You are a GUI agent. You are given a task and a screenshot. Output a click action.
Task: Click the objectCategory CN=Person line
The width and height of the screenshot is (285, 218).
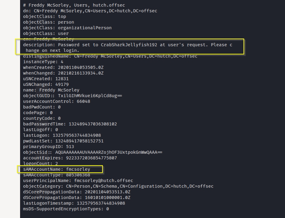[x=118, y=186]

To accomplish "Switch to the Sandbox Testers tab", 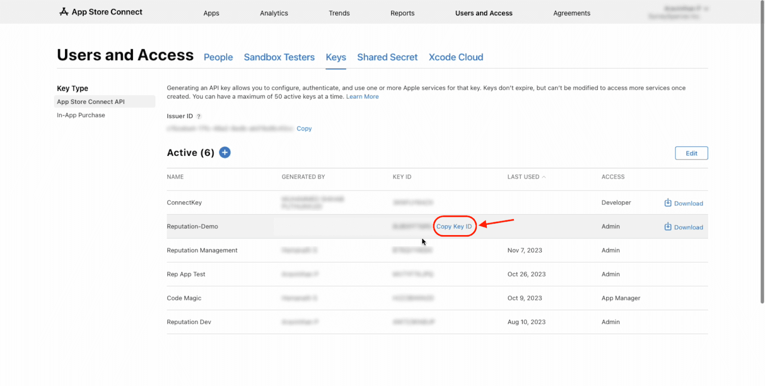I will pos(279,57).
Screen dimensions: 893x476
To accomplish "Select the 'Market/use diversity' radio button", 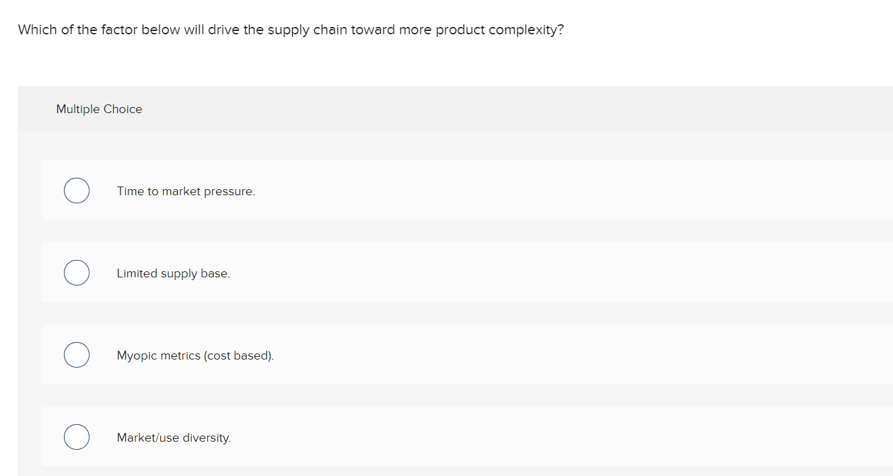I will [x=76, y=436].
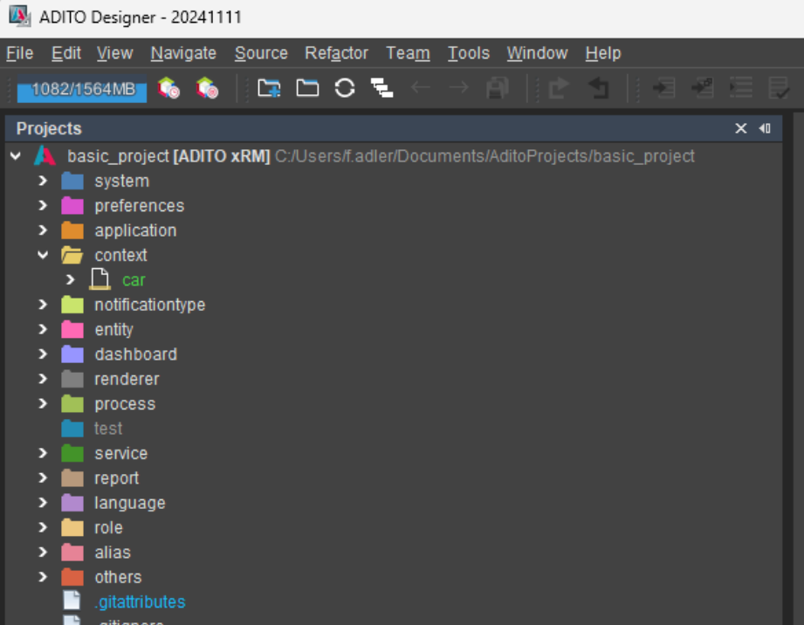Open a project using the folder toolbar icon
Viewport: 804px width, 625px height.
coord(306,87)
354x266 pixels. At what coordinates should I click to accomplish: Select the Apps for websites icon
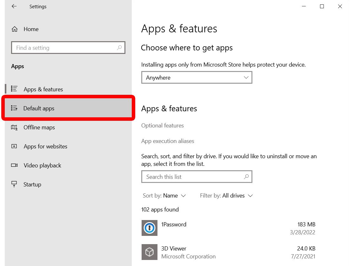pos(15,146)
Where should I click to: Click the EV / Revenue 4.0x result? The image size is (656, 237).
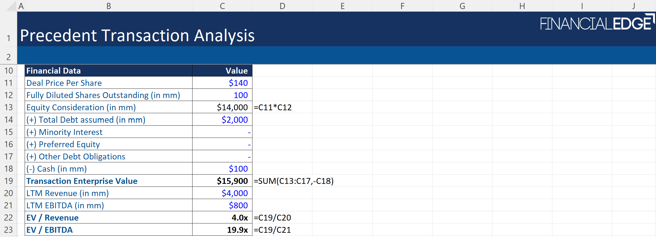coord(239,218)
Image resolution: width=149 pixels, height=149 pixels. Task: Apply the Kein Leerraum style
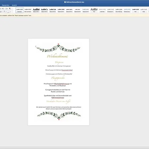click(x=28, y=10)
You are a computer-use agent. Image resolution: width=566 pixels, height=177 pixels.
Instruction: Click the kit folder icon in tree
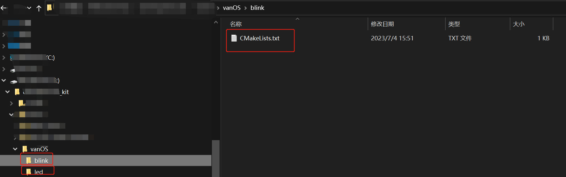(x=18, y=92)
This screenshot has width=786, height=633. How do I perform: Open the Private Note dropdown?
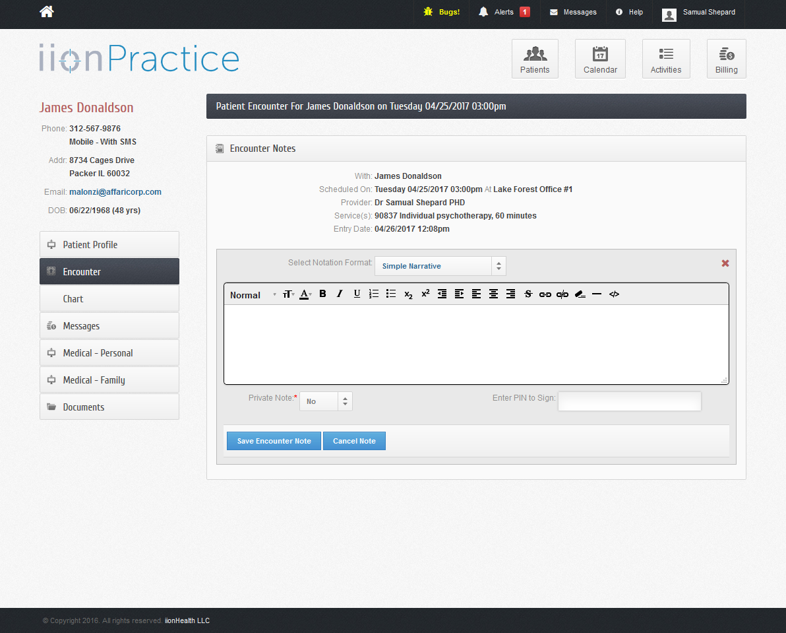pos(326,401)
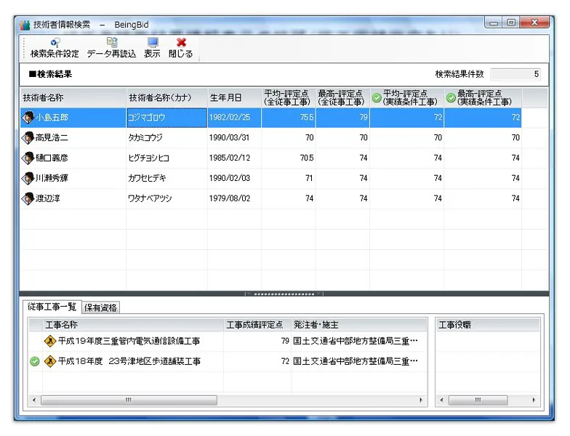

# GOAL OF THE EXERCISE:
Without the pictures, repeat exactly the lines running from the line containing "This screenshot has" through the end of the data, both ends included.

# RESPONSE TO THIS TASK:
This screenshot has width=786, height=633. How do I perform: Open the Private Note dropdown?
pos(326,401)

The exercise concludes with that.